Description
EUHFORIA is a space weather forecasting tool used to predict the geo-effectiveness of coronal mass ejection (CME) impacts. In this 3D MHD simulation, magnetic structures evolve in the heliosphere after being injected into the domain at 0.1 AU. The accuracy of EUHFORIA's predictions strongly depends on the coronal model used to initiate the solar wind and the properties of the CME model inserted to model real events. However, by inserting the CME at 0.1 AU, EUHFORIA does not account for the interaction of the CME with the solar wind near the corona.
These interactions, crucial for accurately assessing the magnetic and thermodynamic properties of the CME, can be studied using another simulation—a global MHD coronal model named COCONUT. COCONUT can track the evolution of flux rope models from the solar surface to 0.1 AU within a realistic description of the solar wind derived from observed magnetograms.
I will present how COCONUT can be coupled with EUHFORIA to dynamically track the propagation of a CME from the Sun to Earth.

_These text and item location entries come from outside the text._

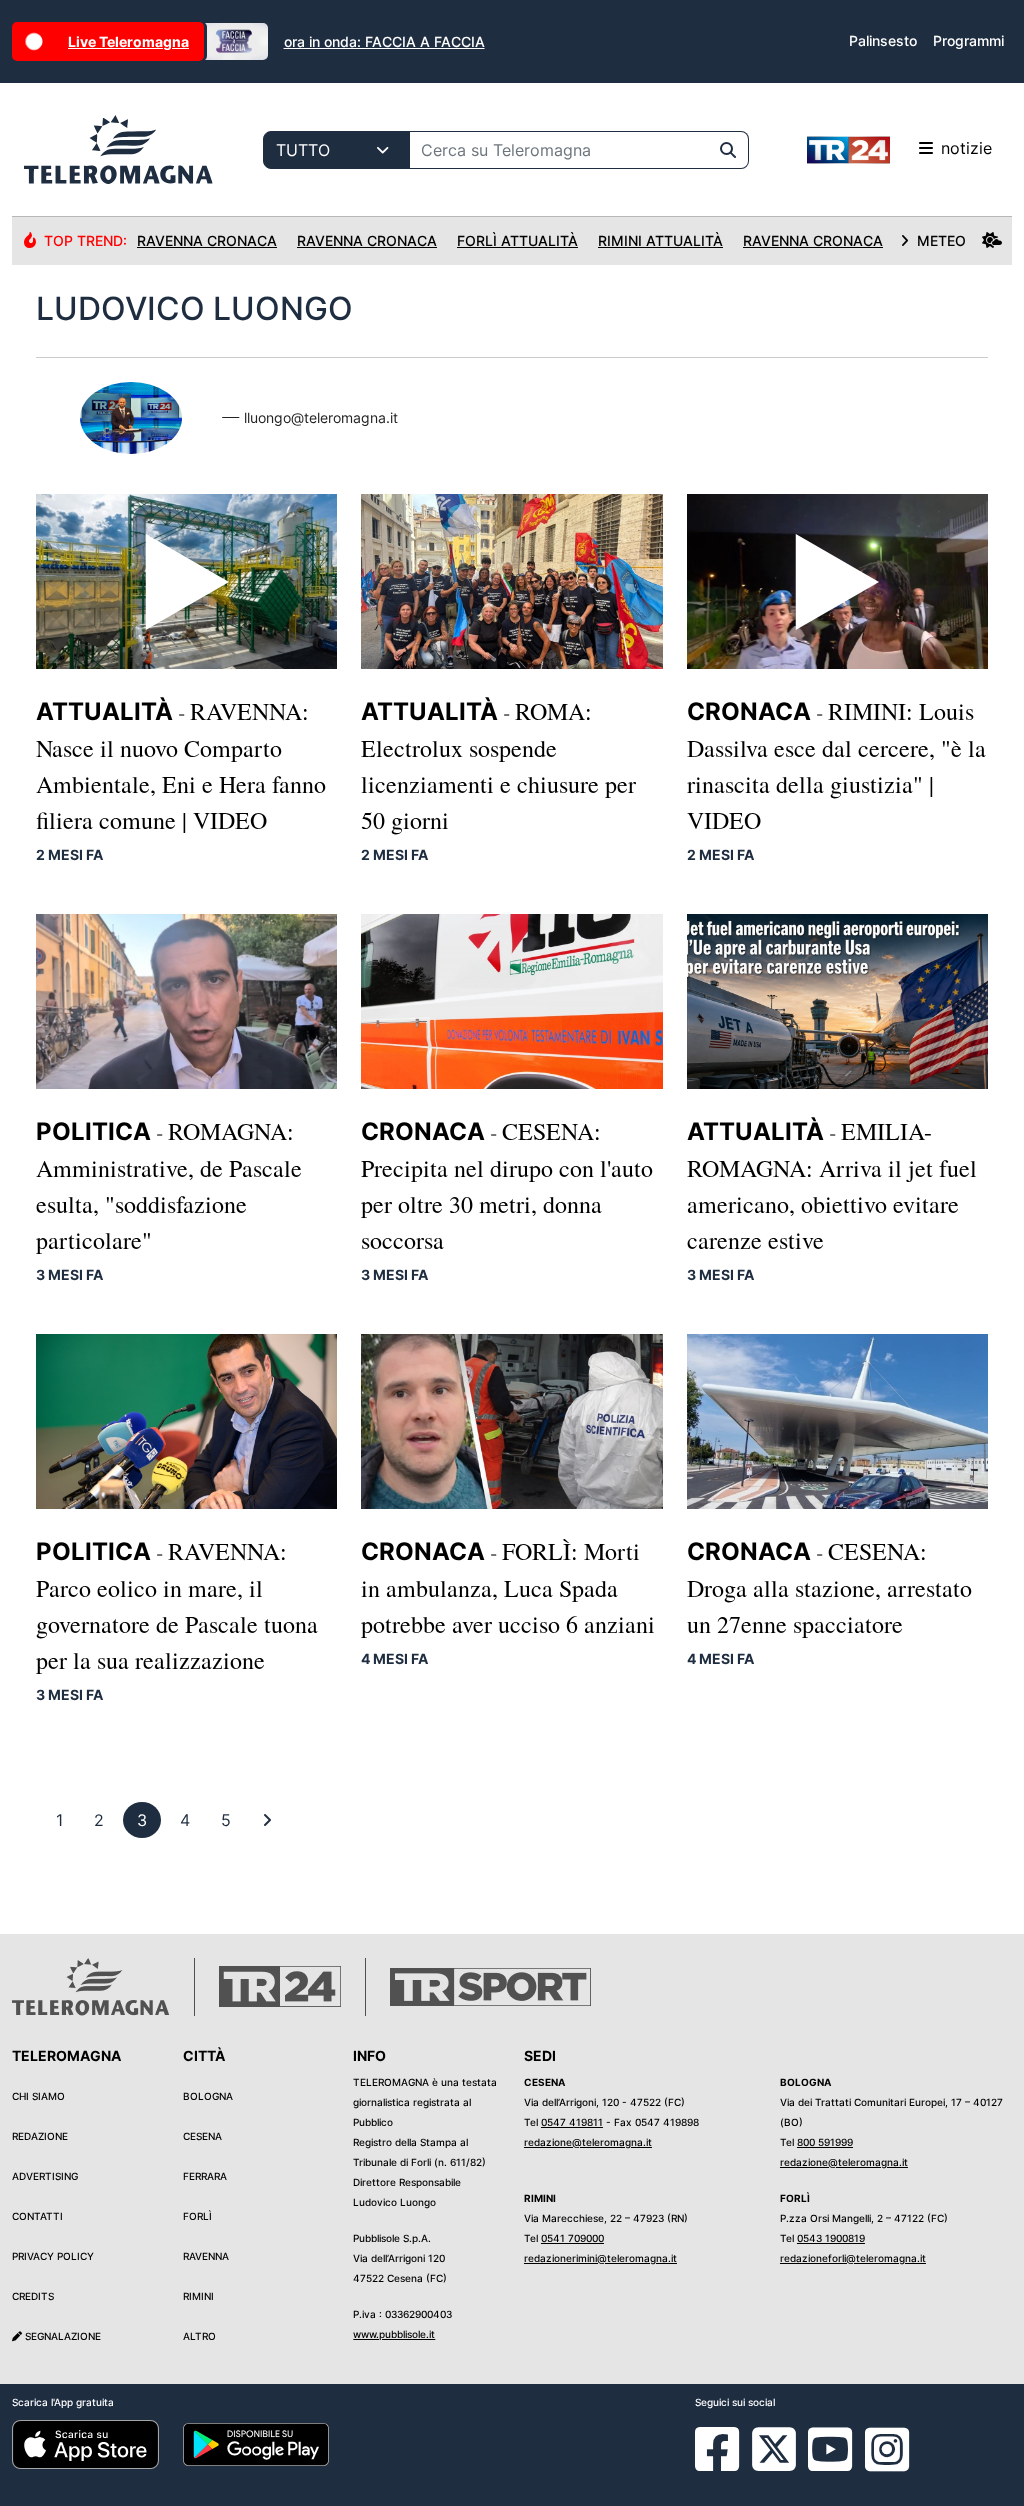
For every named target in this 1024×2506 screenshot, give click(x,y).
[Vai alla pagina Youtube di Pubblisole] (830, 2464)
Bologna (208, 2096)
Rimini (198, 2296)
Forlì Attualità (517, 240)
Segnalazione (61, 2336)
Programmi (968, 40)
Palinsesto (883, 40)
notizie (966, 148)
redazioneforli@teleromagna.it (853, 2258)
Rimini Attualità (660, 240)
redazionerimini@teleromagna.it (600, 2258)
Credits (33, 2296)
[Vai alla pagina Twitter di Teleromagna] (774, 2447)
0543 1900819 (831, 2238)
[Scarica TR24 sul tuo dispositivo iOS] (85, 2443)
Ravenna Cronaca (207, 240)
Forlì (197, 2216)
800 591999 (825, 2142)
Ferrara (205, 2176)
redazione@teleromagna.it (588, 2142)
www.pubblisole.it (394, 2334)
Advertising (45, 2176)
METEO (941, 240)
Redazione (40, 2136)
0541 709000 (572, 2238)
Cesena (202, 2136)
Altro (199, 2336)
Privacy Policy (53, 2256)
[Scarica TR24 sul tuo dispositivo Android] (256, 2443)
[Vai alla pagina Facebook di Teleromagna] (729, 2464)
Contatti (37, 2216)
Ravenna (206, 2256)
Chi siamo (38, 2096)
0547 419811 (572, 2122)
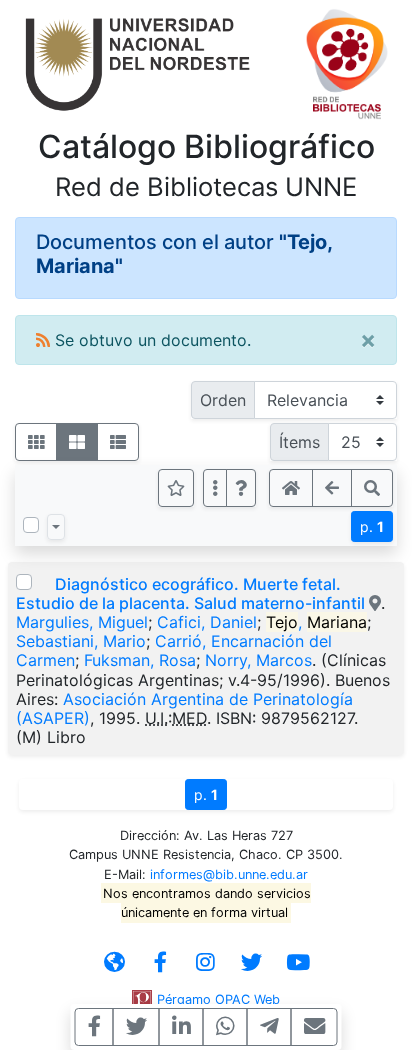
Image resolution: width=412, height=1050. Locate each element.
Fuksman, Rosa (140, 660)
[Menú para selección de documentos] (56, 527)
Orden (223, 400)
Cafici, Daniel (207, 622)
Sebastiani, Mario (81, 641)
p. (372, 526)
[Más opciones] (215, 488)
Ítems (299, 442)
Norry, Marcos (258, 660)
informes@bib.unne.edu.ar (229, 874)
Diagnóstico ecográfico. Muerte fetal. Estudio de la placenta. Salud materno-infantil (190, 593)
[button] (241, 488)
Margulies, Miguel (82, 622)
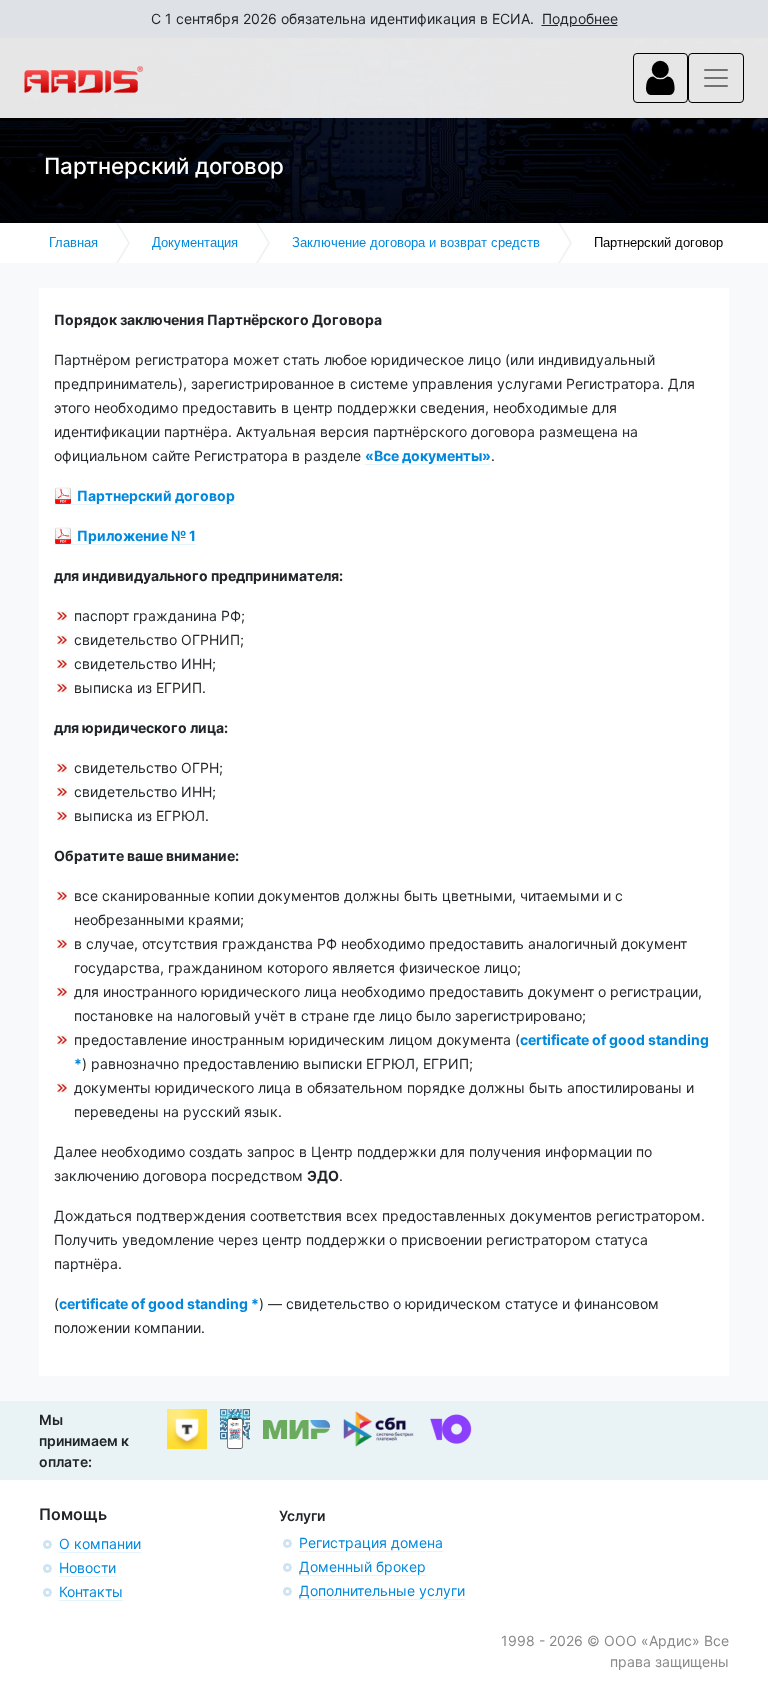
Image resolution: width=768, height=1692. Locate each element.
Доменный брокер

For this purpose, the outer boundary of COCONUT serves as the inner boundary for EUHFORIA. We tested the coupling through a series of joint runs. In all runs, the magnetic structure of the CME model used in COCONUT (either the Titov-Démoulin flux rope model or the RBSL model) successfully transfers from the coronal to the heliospheric model. The same applies to plasma properties. For example, the sheath that formed in COCONUT ahead of the CME continues to develop in EUHFORIA.